WHAT YOU ARE ASKED TO DO:
Update everything in the entries from the line containing "Change the USD" down to the line containing "Open username amina_finds" by replacing "Viewport" with "Display", and write those lines out again with nothing else changed.

Data on locating visible targets:
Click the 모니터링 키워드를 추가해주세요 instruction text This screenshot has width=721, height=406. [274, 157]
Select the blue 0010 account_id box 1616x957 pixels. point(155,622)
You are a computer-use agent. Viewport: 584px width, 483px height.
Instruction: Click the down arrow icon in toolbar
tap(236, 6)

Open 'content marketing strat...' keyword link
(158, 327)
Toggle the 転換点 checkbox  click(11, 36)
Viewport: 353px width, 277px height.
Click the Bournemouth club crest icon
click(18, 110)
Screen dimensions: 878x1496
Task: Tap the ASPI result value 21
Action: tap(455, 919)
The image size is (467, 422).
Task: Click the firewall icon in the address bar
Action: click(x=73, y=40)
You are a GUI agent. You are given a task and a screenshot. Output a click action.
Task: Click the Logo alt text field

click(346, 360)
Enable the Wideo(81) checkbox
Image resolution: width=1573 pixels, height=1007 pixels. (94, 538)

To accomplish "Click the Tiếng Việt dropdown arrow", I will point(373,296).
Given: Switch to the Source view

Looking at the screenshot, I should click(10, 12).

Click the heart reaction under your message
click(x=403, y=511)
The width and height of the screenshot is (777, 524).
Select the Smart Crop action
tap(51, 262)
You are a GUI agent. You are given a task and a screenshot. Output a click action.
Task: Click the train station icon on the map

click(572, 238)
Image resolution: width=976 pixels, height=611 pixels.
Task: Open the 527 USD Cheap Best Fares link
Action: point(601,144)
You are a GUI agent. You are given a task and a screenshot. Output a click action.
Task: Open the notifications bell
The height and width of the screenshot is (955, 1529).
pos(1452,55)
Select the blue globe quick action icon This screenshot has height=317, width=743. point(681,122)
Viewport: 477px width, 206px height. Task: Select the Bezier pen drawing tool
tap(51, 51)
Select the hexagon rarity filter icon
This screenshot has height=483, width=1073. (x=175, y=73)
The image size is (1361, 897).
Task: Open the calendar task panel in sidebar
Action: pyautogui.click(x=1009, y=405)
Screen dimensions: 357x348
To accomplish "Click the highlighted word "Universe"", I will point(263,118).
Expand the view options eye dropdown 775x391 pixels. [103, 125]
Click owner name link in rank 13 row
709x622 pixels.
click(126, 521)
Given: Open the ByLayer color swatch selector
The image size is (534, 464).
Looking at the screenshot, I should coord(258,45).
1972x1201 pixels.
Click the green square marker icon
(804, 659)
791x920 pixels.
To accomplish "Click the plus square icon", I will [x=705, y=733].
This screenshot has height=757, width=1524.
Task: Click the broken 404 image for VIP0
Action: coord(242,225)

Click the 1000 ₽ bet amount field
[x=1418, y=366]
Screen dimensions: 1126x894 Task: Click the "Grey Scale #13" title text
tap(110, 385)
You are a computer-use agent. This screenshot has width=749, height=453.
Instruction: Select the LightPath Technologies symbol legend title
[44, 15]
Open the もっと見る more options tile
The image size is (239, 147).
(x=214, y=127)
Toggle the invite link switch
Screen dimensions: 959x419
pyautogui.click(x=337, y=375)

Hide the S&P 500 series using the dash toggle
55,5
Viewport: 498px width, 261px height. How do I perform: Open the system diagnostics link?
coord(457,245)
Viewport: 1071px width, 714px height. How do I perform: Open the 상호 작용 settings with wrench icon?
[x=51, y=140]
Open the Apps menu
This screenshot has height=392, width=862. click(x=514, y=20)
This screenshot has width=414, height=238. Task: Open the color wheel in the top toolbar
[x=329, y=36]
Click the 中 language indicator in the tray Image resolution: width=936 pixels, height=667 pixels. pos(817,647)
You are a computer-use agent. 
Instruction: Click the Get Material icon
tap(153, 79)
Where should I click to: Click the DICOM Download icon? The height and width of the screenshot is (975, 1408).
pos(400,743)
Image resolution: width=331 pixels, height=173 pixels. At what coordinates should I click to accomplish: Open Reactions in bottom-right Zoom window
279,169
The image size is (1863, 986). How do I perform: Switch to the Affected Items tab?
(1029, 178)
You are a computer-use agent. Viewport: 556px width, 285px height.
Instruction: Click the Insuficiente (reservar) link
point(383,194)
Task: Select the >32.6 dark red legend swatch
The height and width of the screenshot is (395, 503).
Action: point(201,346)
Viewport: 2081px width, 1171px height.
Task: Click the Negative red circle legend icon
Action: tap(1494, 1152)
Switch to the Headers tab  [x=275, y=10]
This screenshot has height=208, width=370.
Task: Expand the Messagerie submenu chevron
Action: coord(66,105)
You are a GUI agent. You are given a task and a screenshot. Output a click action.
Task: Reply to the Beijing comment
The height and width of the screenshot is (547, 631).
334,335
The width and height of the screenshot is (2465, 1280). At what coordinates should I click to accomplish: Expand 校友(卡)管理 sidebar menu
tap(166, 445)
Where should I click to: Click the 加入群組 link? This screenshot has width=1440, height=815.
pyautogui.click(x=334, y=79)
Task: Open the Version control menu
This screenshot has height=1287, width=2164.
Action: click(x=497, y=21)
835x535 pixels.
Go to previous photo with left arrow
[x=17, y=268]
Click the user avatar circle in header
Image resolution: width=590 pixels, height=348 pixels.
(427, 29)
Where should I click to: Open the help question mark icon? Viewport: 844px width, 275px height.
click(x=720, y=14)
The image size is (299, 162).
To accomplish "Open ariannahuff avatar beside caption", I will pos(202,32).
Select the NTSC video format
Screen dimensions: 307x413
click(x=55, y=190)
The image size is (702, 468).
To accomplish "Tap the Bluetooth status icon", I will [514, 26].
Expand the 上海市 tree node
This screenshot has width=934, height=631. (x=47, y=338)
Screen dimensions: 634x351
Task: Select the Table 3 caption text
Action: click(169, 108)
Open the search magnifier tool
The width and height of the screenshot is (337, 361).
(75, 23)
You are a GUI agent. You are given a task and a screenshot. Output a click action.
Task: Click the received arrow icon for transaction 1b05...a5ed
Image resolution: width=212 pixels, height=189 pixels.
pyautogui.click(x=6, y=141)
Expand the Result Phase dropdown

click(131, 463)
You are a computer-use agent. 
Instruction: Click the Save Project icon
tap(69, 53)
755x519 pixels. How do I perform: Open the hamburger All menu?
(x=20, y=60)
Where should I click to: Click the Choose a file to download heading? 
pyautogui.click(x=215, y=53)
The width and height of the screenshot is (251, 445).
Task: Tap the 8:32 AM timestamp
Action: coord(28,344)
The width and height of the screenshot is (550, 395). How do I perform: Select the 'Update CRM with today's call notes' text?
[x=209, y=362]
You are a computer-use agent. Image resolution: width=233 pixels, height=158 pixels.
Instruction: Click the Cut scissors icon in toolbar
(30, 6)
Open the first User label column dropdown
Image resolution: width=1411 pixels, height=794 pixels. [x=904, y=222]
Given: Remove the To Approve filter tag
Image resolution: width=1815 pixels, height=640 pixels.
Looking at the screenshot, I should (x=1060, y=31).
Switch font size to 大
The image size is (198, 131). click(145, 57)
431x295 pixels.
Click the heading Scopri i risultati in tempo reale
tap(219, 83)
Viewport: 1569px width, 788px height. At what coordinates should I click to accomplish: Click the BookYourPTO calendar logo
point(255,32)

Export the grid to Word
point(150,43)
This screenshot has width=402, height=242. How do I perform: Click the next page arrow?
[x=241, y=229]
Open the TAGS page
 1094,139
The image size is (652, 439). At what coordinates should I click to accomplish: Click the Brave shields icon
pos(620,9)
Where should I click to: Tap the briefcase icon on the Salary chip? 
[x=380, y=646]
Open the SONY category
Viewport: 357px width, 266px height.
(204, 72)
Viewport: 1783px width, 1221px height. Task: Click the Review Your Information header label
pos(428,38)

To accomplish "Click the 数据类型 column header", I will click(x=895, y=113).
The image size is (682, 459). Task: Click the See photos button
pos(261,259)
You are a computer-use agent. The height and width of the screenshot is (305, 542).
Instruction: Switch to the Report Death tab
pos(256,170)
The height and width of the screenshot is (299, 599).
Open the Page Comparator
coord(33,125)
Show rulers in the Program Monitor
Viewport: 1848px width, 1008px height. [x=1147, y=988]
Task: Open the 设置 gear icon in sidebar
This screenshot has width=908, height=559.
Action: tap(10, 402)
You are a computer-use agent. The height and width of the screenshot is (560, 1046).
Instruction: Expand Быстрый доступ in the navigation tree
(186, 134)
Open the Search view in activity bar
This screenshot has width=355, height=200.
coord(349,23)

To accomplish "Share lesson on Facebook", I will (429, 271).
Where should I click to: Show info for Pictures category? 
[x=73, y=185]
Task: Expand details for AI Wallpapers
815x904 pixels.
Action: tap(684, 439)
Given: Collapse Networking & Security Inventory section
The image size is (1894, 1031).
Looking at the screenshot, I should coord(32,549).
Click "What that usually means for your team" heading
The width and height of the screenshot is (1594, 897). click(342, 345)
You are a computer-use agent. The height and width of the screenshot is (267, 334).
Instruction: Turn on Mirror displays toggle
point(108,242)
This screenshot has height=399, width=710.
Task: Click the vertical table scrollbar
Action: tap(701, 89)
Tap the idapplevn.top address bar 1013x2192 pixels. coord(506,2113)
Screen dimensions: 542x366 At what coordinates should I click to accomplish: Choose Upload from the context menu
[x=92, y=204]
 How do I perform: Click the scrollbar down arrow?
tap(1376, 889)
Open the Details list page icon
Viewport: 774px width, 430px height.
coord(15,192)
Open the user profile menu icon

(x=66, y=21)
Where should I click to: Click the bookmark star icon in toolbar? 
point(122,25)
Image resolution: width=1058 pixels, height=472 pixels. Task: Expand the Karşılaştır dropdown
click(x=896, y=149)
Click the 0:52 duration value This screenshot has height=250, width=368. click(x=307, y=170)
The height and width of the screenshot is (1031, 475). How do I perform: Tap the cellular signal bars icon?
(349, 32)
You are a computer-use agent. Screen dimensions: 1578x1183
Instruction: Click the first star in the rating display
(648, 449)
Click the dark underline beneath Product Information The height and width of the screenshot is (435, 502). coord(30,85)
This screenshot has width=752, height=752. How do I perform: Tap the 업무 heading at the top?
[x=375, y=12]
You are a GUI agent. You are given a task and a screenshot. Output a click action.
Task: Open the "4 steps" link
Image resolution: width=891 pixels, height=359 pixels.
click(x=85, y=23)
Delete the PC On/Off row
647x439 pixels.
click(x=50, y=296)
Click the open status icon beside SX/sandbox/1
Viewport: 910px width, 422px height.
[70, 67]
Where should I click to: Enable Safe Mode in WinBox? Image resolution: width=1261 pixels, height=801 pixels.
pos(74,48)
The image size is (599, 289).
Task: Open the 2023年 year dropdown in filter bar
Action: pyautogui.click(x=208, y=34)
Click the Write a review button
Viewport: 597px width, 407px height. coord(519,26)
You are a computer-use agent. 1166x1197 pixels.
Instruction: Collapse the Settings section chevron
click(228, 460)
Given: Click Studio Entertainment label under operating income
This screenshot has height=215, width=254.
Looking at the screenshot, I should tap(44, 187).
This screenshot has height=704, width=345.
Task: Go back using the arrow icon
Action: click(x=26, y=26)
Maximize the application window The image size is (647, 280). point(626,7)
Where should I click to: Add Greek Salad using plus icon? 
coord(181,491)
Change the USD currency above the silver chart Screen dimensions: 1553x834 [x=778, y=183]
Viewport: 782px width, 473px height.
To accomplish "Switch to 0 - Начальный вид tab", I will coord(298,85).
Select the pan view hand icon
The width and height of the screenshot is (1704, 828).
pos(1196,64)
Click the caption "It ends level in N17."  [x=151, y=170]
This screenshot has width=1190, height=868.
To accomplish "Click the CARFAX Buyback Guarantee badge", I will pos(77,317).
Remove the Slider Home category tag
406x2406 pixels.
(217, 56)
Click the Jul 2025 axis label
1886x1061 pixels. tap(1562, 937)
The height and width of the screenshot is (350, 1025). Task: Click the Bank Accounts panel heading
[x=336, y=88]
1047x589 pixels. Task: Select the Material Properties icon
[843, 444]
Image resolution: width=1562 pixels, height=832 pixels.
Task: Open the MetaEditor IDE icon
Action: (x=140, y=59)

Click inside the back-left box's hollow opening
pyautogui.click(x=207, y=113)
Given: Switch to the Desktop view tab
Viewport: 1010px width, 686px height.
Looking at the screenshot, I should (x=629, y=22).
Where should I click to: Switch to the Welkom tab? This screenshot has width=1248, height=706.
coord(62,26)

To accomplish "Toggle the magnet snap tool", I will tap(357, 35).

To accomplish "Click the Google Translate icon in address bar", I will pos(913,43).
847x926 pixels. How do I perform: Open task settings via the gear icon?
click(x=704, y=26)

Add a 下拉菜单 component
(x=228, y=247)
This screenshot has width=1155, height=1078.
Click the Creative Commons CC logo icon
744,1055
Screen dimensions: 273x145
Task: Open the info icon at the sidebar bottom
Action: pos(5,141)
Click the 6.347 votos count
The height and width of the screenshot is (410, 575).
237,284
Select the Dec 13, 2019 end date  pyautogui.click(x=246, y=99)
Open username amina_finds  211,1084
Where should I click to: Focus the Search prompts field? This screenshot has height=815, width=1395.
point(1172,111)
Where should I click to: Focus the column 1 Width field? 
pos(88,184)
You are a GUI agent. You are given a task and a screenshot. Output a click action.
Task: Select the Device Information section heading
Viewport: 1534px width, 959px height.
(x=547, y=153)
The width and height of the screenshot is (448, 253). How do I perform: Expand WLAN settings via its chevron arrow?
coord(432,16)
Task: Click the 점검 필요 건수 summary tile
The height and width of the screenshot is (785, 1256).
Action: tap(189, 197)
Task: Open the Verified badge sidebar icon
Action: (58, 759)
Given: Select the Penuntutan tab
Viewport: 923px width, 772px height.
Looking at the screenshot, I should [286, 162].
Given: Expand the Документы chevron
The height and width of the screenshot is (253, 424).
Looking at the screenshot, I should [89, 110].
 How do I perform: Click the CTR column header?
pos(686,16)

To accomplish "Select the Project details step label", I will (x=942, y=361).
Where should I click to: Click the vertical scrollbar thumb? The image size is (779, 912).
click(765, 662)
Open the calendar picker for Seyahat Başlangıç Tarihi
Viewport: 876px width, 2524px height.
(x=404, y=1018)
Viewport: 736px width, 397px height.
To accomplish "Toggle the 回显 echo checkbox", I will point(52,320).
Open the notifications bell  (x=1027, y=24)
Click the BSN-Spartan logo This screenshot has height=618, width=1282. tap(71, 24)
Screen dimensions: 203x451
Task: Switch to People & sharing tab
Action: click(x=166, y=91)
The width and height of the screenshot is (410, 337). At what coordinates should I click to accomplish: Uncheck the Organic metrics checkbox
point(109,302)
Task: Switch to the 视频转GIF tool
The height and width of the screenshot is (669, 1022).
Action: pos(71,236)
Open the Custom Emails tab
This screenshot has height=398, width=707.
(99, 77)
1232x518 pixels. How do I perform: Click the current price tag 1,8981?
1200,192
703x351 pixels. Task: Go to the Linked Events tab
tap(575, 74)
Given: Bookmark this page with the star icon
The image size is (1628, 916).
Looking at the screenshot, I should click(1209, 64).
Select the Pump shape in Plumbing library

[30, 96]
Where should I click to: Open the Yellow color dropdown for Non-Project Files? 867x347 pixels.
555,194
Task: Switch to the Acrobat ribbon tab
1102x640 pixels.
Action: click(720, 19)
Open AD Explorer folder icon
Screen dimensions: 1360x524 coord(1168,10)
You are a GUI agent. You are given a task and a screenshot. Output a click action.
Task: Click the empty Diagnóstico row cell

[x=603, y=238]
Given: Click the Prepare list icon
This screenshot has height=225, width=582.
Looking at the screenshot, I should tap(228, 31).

RESULT FOR THIS TASK:
Change the USD currency above the silver chart Screen dimensions: 1553x834 [x=778, y=183]
Display: 782px width, 473px height.
To accomplish "Switch to 0 - Начальный вид tab", I will coord(298,85).
Select the pan view hand icon
The width and height of the screenshot is (1704, 828).
pos(1196,64)
Click the caption "It ends level in N17."  [x=151, y=170]
This screenshot has width=1190, height=868.
To accomplish "Click the CARFAX Buyback Guarantee badge", I will pos(77,317).
Remove the Slider Home category tag
406x2406 pixels.
(217, 56)
Click the Jul 2025 axis label
1886x1061 pixels. tap(1562, 937)
The height and width of the screenshot is (350, 1025). Task: Click the Bank Accounts panel heading
[x=336, y=88]
1047x589 pixels. Task: Select the Material Properties icon
[843, 444]
Image resolution: width=1562 pixels, height=832 pixels.
Task: Open the MetaEditor IDE icon
Action: (x=140, y=59)

Click inside the back-left box's hollow opening
pyautogui.click(x=207, y=113)
Given: Switch to the Desktop view tab
Display: 1010px width, 686px height.
Looking at the screenshot, I should (x=629, y=22).
Where should I click to: Switch to the Welkom tab? This screenshot has width=1248, height=706.
coord(62,26)

To accomplish "Toggle the magnet snap tool", I will tap(357, 35).

To accomplish "Click the Google Translate icon in address bar", I will pos(913,43).
847x926 pixels. How do I perform: Open task settings via the gear icon?
click(x=704, y=26)

Add a 下拉菜单 component
(x=228, y=247)
This screenshot has width=1155, height=1078.
Click the Creative Commons CC logo icon
744,1055
Screen dimensions: 273x145
Task: Open the info icon at the sidebar bottom
Action: pos(5,141)
Click the 6.347 votos count
The height and width of the screenshot is (410, 575).
237,284
Select the Dec 13, 2019 end date  pyautogui.click(x=246, y=99)
Open username amina_finds  211,1084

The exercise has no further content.